As many as 10 million phones worldwide have been infected with the click fraud malware (known by several names, including Hummingbad and Shedun), and its operators are earning $300,000 per month from its phoney ad engagements and payments from firms seeking inflated traffic numbers.
The malware reportedly originates within China from a group called Yingmob that, according to one of the security companies tracking the fraud, operates in tandem with a legitimate mobile ad analytics firm.
In a blog post reporting its findings, security research firm CheckPoint said “this steady stream of cash, coupled with a focused organizational structure, proves cyber criminals can easily become financially self-sufficient.
“Emboldened by this independence, Yingmob and groups like it can focus on honing their skill sets to take malware campaigns in entirely new directions, a trend Check Point researchers believe will escalate. For example, groups can pool device resources to create powerful botnets, they can create databases of devices to conduct highly-targeted attacks, or they can build new streams of revenue by selling access to devices under their control to the highest bidder.”
Kristy Edwards, a director at Lookout, another security firm tracking the malware, says the software is also “masquerading as legitimate apps” such as Facebook, Twitter and WhatsApp.

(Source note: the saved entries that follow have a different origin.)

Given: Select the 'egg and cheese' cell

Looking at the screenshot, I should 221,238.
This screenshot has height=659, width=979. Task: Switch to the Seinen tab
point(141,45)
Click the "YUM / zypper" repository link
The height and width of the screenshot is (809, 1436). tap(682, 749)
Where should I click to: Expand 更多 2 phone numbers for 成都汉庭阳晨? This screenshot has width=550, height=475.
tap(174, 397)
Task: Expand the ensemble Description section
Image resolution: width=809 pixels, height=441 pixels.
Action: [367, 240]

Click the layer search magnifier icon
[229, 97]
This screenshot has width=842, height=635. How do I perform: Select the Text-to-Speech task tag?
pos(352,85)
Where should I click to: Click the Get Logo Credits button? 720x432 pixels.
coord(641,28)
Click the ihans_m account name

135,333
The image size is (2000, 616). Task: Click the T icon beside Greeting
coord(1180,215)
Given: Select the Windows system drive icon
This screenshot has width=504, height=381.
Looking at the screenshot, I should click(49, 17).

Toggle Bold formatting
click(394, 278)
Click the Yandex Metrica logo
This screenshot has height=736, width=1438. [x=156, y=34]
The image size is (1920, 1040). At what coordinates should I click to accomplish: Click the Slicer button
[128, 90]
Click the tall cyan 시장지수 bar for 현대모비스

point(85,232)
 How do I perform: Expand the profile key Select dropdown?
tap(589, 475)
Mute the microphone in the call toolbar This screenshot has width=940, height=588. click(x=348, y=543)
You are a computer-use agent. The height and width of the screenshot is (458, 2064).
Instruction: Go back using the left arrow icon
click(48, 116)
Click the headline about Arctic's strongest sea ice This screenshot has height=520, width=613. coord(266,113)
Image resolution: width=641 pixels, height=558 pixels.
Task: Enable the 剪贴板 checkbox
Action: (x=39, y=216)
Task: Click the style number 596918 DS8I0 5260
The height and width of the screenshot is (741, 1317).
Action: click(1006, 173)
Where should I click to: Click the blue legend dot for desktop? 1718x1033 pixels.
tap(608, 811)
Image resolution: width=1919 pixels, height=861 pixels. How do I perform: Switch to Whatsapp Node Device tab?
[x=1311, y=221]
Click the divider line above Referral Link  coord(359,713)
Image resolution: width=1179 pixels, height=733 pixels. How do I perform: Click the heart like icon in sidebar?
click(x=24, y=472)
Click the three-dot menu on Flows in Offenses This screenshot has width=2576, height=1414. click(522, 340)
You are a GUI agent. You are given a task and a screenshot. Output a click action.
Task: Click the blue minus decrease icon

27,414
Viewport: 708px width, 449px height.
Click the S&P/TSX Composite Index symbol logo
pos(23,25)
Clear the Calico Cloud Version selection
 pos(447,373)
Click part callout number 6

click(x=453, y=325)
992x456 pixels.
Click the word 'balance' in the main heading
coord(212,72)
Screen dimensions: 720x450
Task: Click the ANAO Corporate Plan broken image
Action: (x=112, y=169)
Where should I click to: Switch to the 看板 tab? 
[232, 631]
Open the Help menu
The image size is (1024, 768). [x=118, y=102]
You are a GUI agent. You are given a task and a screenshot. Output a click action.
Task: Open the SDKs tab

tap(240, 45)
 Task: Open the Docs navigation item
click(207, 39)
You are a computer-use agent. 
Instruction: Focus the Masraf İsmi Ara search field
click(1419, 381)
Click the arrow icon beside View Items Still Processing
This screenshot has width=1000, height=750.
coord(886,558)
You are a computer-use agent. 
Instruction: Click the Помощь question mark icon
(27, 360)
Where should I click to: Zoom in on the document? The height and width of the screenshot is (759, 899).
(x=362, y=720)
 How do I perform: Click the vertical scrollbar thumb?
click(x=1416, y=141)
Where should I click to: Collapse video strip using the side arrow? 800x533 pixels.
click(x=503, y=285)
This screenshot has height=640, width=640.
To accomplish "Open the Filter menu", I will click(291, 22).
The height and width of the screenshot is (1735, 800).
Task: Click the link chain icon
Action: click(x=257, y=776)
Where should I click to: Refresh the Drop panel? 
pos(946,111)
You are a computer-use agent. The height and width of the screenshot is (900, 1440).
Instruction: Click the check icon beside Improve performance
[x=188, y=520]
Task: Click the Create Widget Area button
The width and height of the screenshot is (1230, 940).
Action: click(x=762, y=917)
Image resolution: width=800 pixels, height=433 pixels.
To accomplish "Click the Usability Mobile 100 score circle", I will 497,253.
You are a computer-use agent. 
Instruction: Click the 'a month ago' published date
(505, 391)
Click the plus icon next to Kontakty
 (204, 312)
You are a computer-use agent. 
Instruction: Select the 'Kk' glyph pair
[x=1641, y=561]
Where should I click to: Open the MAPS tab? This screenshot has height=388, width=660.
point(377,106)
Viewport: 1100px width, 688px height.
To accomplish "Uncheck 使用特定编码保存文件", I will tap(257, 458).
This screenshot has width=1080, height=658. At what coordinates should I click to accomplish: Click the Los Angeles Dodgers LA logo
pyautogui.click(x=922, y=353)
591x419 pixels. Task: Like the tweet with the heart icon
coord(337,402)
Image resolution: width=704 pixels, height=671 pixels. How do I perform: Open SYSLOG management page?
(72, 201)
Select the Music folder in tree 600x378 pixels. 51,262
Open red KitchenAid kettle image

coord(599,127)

Lookout claims to have first identified his malware in November 2015. “We have observed a recent spike in Shedun detections on Lookout’s mobile threat network. We believe this is attributable to the authors building new functionality or distributing the malware in new ways.”
According to the BBC, the majority of the 10 million compromised phones are in China, with significant numbers also present in India and the Philippines.
Researchers believe Android phones running outdated operating systems are vulnerable to the malware, which burrows into the most essential levels of a phone’s coding, making it difficult to detect and remove.
“We’ve long been aware of this evolving family of malware and we’re constantly improving our systems that detect it,” said Google, in a statement. “We actively block installations of infected apps to keep users and their information safe.”